Blue-Green and Canary Deploys: Shipping Without Downtime

You deploy a new version of your API. The deployment takes 5 minutes. During those 5 minutes, some servers run the old version and some run the new version. A request hits a server running the new version. It calls another service that expects the old API format. It fails. Your users see errors.
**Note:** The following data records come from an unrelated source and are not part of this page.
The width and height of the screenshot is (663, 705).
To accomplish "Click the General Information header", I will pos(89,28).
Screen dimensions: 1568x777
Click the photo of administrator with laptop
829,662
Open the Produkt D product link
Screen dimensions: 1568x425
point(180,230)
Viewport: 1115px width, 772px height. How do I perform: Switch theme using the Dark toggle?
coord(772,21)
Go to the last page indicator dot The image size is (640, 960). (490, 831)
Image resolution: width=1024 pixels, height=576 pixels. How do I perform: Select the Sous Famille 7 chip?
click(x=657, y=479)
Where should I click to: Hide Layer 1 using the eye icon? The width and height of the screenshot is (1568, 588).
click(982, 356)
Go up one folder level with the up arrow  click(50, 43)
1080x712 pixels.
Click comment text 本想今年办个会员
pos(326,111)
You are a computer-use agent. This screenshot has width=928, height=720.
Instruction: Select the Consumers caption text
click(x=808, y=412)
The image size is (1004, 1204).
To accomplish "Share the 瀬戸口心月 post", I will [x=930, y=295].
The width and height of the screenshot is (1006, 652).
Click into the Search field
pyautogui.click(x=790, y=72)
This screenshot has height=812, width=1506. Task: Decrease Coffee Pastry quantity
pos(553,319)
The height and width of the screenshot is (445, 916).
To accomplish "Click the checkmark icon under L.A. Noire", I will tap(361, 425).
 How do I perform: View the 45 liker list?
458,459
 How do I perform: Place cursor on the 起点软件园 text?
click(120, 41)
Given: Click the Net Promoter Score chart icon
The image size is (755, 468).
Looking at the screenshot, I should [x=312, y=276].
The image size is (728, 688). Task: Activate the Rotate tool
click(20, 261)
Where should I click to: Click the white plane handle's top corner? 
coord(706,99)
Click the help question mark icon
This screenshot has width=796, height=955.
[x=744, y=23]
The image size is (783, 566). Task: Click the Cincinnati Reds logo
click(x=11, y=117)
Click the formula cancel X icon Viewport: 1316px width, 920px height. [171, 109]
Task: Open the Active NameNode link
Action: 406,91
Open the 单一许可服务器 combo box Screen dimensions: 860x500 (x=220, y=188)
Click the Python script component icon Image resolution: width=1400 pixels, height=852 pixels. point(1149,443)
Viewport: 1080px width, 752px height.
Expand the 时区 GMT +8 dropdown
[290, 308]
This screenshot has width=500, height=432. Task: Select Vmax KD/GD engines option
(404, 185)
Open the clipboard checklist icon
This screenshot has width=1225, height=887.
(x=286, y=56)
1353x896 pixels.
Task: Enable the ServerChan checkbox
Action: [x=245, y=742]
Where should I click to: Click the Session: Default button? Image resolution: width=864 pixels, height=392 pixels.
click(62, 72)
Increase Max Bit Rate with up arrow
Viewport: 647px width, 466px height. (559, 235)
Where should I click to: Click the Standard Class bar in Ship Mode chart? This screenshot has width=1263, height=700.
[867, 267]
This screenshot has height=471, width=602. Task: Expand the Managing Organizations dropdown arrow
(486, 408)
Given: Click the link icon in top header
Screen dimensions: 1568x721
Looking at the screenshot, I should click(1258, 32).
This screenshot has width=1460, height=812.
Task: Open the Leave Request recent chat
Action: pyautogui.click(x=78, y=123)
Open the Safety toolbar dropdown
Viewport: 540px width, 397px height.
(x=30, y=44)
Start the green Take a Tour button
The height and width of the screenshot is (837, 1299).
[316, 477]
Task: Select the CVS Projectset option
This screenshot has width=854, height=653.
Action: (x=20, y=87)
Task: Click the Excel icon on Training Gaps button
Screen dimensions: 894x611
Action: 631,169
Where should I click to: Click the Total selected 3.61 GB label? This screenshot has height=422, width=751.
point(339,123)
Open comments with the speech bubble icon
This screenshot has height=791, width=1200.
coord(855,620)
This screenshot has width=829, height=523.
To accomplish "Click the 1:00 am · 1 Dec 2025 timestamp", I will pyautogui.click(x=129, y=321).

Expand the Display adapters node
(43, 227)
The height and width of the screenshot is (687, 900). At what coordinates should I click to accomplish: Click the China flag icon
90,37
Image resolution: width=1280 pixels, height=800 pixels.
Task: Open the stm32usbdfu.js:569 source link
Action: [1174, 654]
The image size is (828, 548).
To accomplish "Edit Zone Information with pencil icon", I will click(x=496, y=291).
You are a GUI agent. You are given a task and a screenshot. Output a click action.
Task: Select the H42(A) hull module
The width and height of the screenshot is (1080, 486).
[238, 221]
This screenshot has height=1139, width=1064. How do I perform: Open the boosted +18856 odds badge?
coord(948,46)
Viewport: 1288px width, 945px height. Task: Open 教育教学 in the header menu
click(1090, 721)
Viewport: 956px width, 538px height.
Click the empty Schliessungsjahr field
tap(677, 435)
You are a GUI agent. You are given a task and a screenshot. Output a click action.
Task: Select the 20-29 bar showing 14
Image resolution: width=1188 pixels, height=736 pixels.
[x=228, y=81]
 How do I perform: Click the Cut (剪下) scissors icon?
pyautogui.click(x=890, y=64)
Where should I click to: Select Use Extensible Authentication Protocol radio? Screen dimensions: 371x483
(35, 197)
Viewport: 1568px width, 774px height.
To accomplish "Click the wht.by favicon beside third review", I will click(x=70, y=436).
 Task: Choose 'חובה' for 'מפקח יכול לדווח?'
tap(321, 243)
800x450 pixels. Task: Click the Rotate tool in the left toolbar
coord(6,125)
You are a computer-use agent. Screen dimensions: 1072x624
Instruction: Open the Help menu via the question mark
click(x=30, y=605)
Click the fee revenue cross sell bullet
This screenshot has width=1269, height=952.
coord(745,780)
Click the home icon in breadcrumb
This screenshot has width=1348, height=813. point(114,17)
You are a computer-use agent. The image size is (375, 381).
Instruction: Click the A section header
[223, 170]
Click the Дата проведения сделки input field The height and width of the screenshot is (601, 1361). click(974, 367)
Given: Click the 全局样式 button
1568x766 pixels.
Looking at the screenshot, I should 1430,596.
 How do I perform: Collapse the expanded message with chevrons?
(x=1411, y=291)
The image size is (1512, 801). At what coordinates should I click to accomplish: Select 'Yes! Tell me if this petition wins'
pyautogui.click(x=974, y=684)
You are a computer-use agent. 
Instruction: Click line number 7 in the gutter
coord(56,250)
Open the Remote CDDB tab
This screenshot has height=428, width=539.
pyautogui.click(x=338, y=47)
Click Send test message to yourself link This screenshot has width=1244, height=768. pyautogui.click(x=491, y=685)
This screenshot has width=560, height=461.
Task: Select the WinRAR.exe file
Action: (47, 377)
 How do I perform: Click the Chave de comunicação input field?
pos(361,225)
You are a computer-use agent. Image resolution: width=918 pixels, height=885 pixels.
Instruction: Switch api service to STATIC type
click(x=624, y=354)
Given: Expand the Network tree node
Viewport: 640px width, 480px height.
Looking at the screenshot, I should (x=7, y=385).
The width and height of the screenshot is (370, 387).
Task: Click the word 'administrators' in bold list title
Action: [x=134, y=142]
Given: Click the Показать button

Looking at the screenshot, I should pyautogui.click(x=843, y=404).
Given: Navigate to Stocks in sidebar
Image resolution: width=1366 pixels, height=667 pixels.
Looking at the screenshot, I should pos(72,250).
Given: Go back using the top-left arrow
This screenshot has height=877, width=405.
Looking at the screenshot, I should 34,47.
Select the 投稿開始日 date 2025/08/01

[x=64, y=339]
This is the deployment problem. Blue-green and canary deployments solve it in different ways: blue-green by switching all traffic at once, canary by gradually shifting traffic while monitoring for problems.

Blue-green deployment

Blue-green deployment maintains two identical production environments: blue (current) and green (new). Traffic goes to blue. You deploy the new version to green. You test green. You switch all traffic from blue to green. If something goes wrong, you switch back to blue.

How it works:

Blue environment runs the current version (serving all traffic)
Deploy new version to green environment (no traffic)
Run smoke tests on green
Switch traffic from blue to green (DNS change, load balancer update)
Monitor green for issues
If issues: switch back to blue (instant rollback)
If healthy: decommission blue (or keep as next deployment target)

graph TB
subgraph before["Before Deployment"]
  LB1["Load Balancer
100% traffic"] --> BLUE1["Blue
v1.0
All traffic"]
  GREEN1["Green
v2.0
No traffic"]
end

subgraph switch["Traffic Switch"]
  LB2["Load Balancer"] -->|"switch"| GREEN2["Green
v2.0
All traffic"]
  BLUE2["Blue
v1.0
Standby
(instant rollback)"]
end

style BLUE1 fill:#EEEDFE,stroke:#534AB7,color:#3C3489
style GREEN1 fill:#F1EFE8,stroke:#888780,color:#444441
style GREEN2 fill:#E1F5EE,stroke:#0F6E56,color:#085041
style BLUE2 fill:#F1EFE8,stroke:#888780,color:#444441

Pros:

Zero downtime (traffic switch is instant)
Instant rollback (switch back to blue)
Full testing before traffic switch
No mixed versions serving traffic simultaneously

Cons:

Requires double the infrastructure (two full environments)
Database migrations must be backward compatible (both versions use the same database)
Stateful sessions must be handled (users on blue lose sessions when switched to green)

Canary deployment

Canary deployment gradually shifts traffic from the old version to the new version. Start with 1% of traffic on the new version. Monitor for errors. If healthy, increase to 5%, then 25%, then 100%.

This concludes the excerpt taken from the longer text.